Last fall, I dedicated a single subject spiral bound notebook to my flash fiction.

It is presently lost. I imagine it will turn up somewhere. Probably months from now, when I remember nothing about the half-finished flash fiction in it.

That’s the way it always happens. I don’t know how many notebooks I’ve lost track of. Oh, they usually turn up again, but by the time I find it again, I’ve lost hope and started another notebook for fiction. I’ve had marble notebooks, spiral notebooks, those little folders that you can turn into notebooks by slipping loose leaf paper into fasteners/prongs/whatever the are called.

I’ve lost lots. I don’t even know how many. IMO, this is the single best argument for not writing with pen/paper.

(Aside from the fact I dislike transcribing everything to a word file. Feels like duplicate work.)
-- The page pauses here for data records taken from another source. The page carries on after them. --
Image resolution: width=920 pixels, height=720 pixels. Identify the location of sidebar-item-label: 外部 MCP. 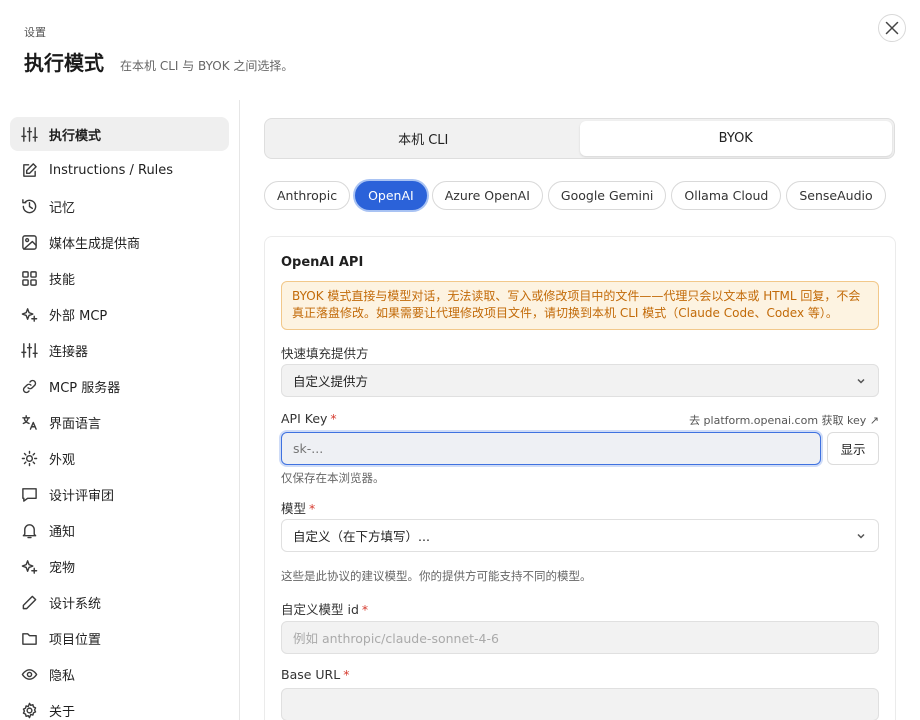
(78, 316).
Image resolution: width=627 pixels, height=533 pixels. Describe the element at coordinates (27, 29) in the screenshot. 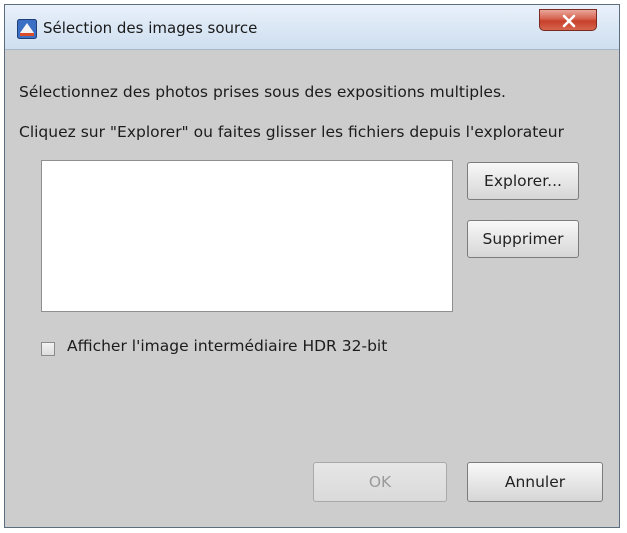

I see `app-icon` at that location.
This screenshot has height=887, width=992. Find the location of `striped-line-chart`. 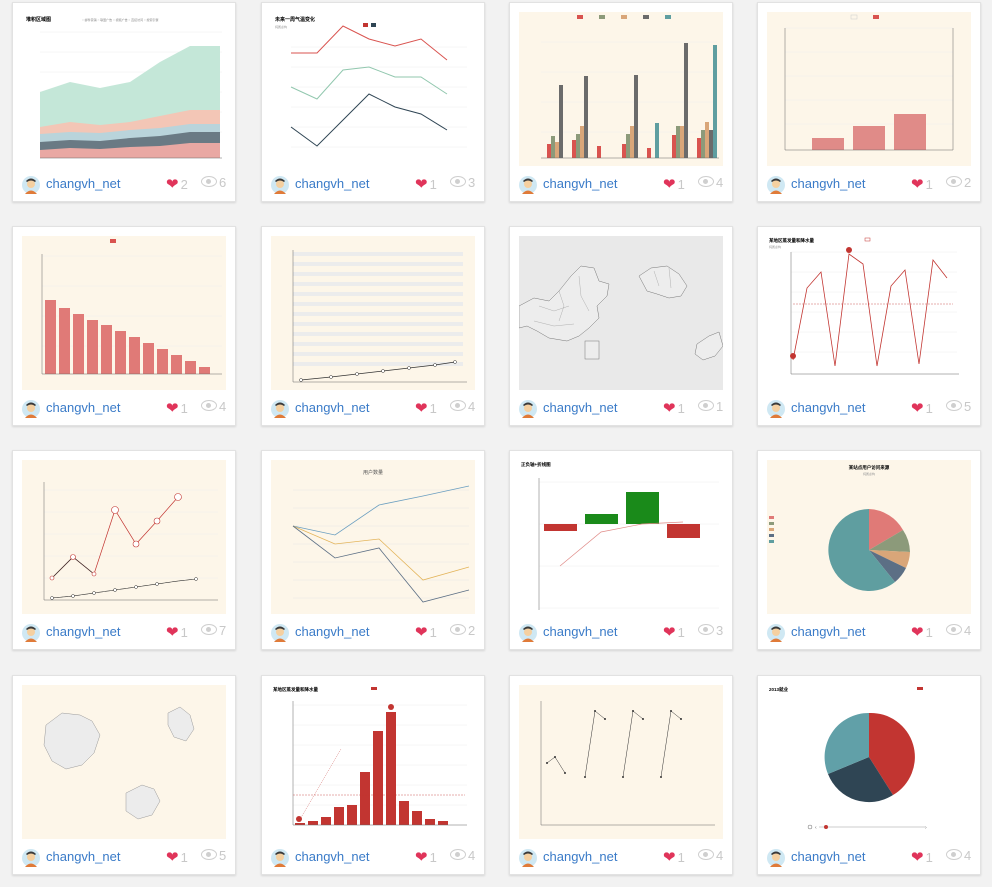

striped-line-chart is located at coordinates (380, 316).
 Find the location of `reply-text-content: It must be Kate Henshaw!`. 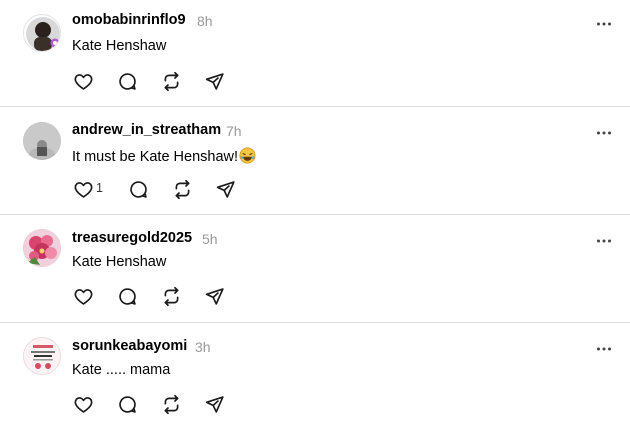

reply-text-content: It must be Kate Henshaw! is located at coordinates (156, 157).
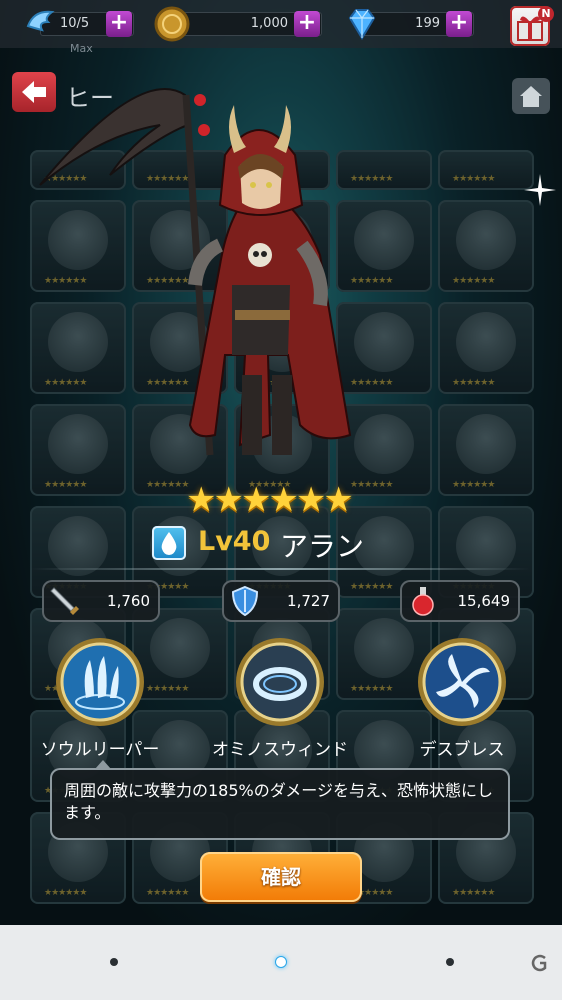  What do you see at coordinates (269, 24) in the screenshot?
I see `gold-value: 1,000` at bounding box center [269, 24].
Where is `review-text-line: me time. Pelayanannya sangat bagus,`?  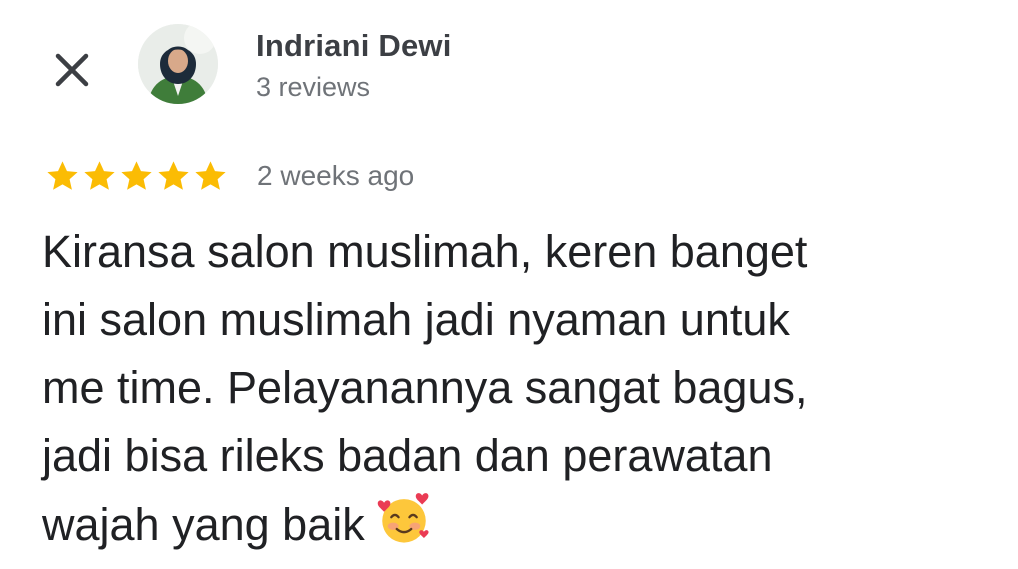
review-text-line: me time. Pelayanannya sangat bagus, is located at coordinates (425, 388).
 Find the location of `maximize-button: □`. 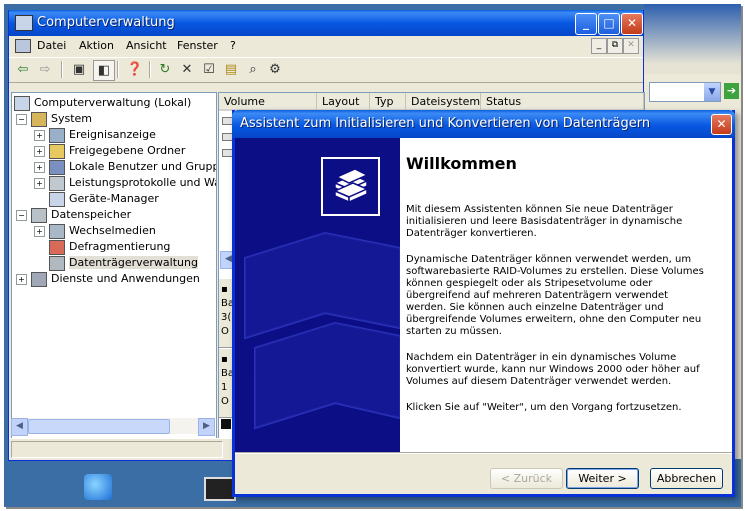

maximize-button: □ is located at coordinates (609, 24).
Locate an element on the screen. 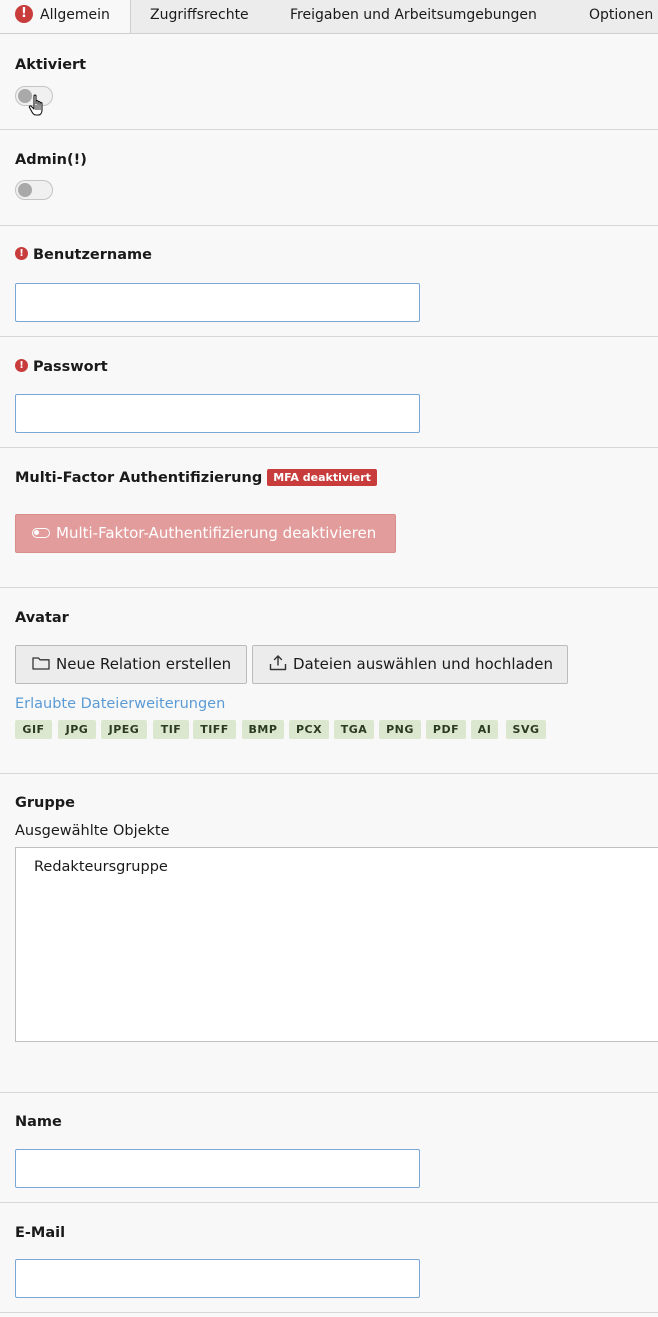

I’ve never lost a flash drive or any other file on my computer. Even if I forget where it’s saved – never happened! – a computer search is easier than searching every nook and cranny in the house.

But sometimes you just need a pen in your hand, you know? Sometimes it works better than a keyboard. I wish that wasn’t so. I am just grateful I am not often inspired to write with pen and paper.

But if I don’t find the damn notebook soon, I am never getting a notebook for fiction ever again. Never!!!!

On Writing Software

I don’t use writing software. I will admit to using OneNote to keep track of  character profiles, research, and world building items –  notes on magical rules, nobility, geography and so on. When writing a fantasy novel, I would use a separate notebook to keep track of things. It seemed easier to use OneNote. I don’t have a laptop and even though OneNote is designed for the tablet PC, it works just fine on my desktop computer. Also, the files don’t get lost. My notebook migrates frequently around the house (I swear, the things have legs!). So I end up using a different notebook.  Than I end up confusing and frustrating myself when I need to back and look up a detail. A computer file is better all around and I don’t have the formatting issues I had with word when I tried to use that to write world building type notes.

I don’t use OneNote for the actual writing. I suppose I could, but writing on word is just better (it has much prettier word processing functions).

I have discovered other people use purpose built writing software to write stories. Novels and screenplays. Who know? I certainly didn’t!

There are scrivener, dramatica pro, storybook, final draft and I don’t know how many others. Scrivener appears to be very popular, but it is also only for macs. It also seems to be expensive. Such writing software is supposed to help with story structure. I am going to try out storybook. Maybe it will help with the novel in progress.

Why storybook? Because it is open source, it works with windows and it is for novels. Quite a few pieces of writing software are mac only or are designed for screenplays and are expensive to boot. But also because I like what the website says about different views – seeing scenes chronically, a view for seeing which scene is in which chapter (thinking I could use this for planning), and a book view. They have a thing for keeping track of plot lines (each line is colored differently) and time lines. I also like what it says about chapters and scenes and all. They seem flexible enough that can I move scenes here and there. I do that anyway in word (and get mightily irritated when I want to switch scenes around and run into word issues).  I really like the chart thing. It is supposed to show which characters are where and when and a lot more. Anyway, I am going to try it out. Hopefully it will work.